_WHAT THE TASK ASKS_. Given the material below, return only the lines starting at the line with "Screen dimensions: 1523x784" and ending at the line with "Click the 生成本周周报", exactly as they appear.

_EXTRACTED RECORDS_.
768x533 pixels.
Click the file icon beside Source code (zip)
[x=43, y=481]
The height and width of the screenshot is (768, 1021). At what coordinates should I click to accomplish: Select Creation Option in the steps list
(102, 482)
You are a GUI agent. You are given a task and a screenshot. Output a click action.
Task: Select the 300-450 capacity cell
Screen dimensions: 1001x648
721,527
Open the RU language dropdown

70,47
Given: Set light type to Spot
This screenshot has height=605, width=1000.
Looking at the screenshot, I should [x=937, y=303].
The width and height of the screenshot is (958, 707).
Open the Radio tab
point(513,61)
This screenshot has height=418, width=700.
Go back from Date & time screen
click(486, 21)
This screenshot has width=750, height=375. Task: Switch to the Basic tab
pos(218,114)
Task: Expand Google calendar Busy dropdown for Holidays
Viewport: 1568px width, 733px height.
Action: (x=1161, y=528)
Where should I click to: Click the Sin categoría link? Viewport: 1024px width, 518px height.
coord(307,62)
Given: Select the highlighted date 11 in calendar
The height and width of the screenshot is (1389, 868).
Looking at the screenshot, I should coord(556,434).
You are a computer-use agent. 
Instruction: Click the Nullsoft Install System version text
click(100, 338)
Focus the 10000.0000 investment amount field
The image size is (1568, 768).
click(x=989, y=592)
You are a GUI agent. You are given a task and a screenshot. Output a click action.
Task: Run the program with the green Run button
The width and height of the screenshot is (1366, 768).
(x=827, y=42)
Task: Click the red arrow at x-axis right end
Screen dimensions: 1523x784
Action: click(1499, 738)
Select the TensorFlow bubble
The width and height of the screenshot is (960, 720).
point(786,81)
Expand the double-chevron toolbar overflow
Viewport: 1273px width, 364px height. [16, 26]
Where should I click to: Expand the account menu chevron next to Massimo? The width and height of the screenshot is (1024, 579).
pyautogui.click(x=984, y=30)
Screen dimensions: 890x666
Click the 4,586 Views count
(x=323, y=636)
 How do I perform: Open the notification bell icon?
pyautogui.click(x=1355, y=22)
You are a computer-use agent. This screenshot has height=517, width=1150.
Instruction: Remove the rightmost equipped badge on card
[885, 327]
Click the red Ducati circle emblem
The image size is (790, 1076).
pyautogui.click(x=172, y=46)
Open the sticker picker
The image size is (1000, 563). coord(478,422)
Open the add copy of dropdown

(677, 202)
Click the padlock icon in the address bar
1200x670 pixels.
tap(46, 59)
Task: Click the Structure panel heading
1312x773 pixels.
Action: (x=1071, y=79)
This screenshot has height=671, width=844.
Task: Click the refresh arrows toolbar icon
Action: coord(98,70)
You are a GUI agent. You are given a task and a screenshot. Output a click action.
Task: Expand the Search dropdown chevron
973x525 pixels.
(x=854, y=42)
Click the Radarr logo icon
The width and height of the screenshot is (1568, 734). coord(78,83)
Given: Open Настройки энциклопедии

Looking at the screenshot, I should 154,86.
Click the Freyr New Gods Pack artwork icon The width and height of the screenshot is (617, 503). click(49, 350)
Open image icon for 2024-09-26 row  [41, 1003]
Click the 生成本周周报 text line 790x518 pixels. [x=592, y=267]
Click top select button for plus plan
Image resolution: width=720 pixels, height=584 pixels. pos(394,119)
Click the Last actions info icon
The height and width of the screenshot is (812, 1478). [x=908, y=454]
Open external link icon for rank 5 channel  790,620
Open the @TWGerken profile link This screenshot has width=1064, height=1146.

_ANSWER TO THIS PROBLEM_.
Screen dimensions: 1523x784
Action: click(1499, 738)
Select the TensorFlow bubble
The width and height of the screenshot is (960, 720).
point(786,81)
Expand the double-chevron toolbar overflow
Viewport: 1273px width, 364px height. [16, 26]
Where should I click to: Expand the account menu chevron next to Massimo? The width and height of the screenshot is (1024, 579).
pyautogui.click(x=984, y=30)
Screen dimensions: 890x666
Click the 4,586 Views count
(x=323, y=636)
 How do I perform: Open the notification bell icon?
pyautogui.click(x=1355, y=22)
You are a computer-use agent. This screenshot has height=517, width=1150.
Instruction: Remove the rightmost equipped badge on card
[885, 327]
Click the red Ducati circle emblem
The image size is (790, 1076).
pyautogui.click(x=172, y=46)
Open the sticker picker
The image size is (1000, 563). coord(478,422)
Open the add copy of dropdown

(677, 202)
Click the padlock icon in the address bar
1200x670 pixels.
tap(46, 59)
Task: Click the Structure panel heading
1312x773 pixels.
Action: (x=1071, y=79)
This screenshot has height=671, width=844.
Task: Click the refresh arrows toolbar icon
Action: coord(98,70)
You are a GUI agent. You are given a task and a screenshot. Output a click action.
Task: Expand the Search dropdown chevron
973x525 pixels.
(x=854, y=42)
Click the Radarr logo icon
The width and height of the screenshot is (1568, 734). coord(78,83)
Given: Open Настройки энциклопедии

Looking at the screenshot, I should 154,86.
Click the Freyr New Gods Pack artwork icon The width and height of the screenshot is (617, 503). click(49, 350)
Open image icon for 2024-09-26 row  [41, 1003]
Click the 生成本周周报 text line 790x518 pixels. [x=592, y=267]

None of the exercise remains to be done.